少しデータが安定しない事を伝えられる。少し、イヤな予感がした。
前回の危篤の時よりデータ自体は悪くないがやはり安定していない。
早めに皆を呼ぶ。皆で声を懸け見守るが一進一退。劇的な変化はない。

11時過ぎ皆が血圧計に集中していたが、急に脈拍が低下。みるみるうちに
下がっていく。覚悟をしていたとはいえ、目の前で起こっていることが
信じられなかった。「何これ?」
なかなか消えないろうそくがすっと消え入るように。
ICUにいろんな警告音が鳴り響く。
この音は2,3ヵ月後まで耳に残って離れなかった。

先生も必死に心臓マッサージをしてくれるがダメ。
あまり覚えていないが、かなり長い間してくれた。
私はもういいと思ったが義父はあきらめていない。
体に差し込まれたチューブから血が出始めていた。
私はこれ以上見られなくなって手をかざしてマッサージをやめてもらった。

どう見ても今、彼女がなくなったなんて信じられない。
だから直後は涙は出なかった。皆泣いていたが出なかった。
息子は声を上げて泣いていた。娘は黙って泣いていた。
それを見て初めて涙があふれてきた。

控え室に戻るが当然茫然自失。
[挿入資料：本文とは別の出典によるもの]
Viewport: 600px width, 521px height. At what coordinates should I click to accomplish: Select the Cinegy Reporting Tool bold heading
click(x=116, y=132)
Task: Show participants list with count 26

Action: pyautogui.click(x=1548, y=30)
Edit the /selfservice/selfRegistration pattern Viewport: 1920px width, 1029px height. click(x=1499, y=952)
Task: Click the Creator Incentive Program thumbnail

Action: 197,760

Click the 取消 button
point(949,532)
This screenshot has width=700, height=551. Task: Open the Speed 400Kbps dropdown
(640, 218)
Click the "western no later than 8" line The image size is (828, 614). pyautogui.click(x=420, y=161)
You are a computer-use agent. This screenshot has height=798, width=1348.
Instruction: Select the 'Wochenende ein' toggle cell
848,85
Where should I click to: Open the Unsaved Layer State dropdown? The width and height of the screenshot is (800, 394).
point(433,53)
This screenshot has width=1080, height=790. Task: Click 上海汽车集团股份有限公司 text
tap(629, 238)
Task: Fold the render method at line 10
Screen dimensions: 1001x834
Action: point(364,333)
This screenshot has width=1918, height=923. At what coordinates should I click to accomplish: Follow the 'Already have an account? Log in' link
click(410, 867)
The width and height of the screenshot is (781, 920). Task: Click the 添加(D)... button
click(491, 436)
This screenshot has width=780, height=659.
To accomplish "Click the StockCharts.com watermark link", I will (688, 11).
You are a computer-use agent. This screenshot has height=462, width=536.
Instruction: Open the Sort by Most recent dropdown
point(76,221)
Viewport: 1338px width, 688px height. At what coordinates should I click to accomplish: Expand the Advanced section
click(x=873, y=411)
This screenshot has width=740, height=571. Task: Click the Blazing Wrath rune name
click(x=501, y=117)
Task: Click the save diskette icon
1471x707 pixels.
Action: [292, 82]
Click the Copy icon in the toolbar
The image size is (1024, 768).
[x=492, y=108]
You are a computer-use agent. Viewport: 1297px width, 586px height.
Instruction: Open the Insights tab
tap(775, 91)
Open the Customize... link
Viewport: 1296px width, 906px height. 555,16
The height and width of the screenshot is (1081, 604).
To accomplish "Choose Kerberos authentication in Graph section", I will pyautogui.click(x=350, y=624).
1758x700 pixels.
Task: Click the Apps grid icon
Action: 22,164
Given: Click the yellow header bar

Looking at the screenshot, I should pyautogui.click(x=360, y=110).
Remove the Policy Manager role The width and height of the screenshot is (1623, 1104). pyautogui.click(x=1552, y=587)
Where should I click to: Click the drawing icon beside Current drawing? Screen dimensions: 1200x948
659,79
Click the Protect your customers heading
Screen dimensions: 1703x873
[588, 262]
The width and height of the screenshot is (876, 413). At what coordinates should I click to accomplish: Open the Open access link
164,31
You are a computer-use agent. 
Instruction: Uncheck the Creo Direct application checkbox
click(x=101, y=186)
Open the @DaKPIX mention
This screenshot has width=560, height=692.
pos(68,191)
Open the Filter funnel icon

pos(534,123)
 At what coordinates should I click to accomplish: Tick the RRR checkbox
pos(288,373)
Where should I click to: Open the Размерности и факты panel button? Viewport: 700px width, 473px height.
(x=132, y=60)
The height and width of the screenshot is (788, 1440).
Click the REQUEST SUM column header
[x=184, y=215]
ただ、一人で浸りたかった。
義母、実母、義妹に化粧を頼み、これからの流れを婦長より聞く。
いろんな所に連絡するとすべてが動き出すのがわかっていたから
3時過ぎまでは会社にも知らせなかった。少しずつ段取りを進めた。

やたら天気が良かったのを覚えている。そしてその天気は一週間ばかり
続くことになる。晴れ女の彼女らしかった。実はその後毎7日ごとも
晴れになりそれは四十九日のあとまで続いた。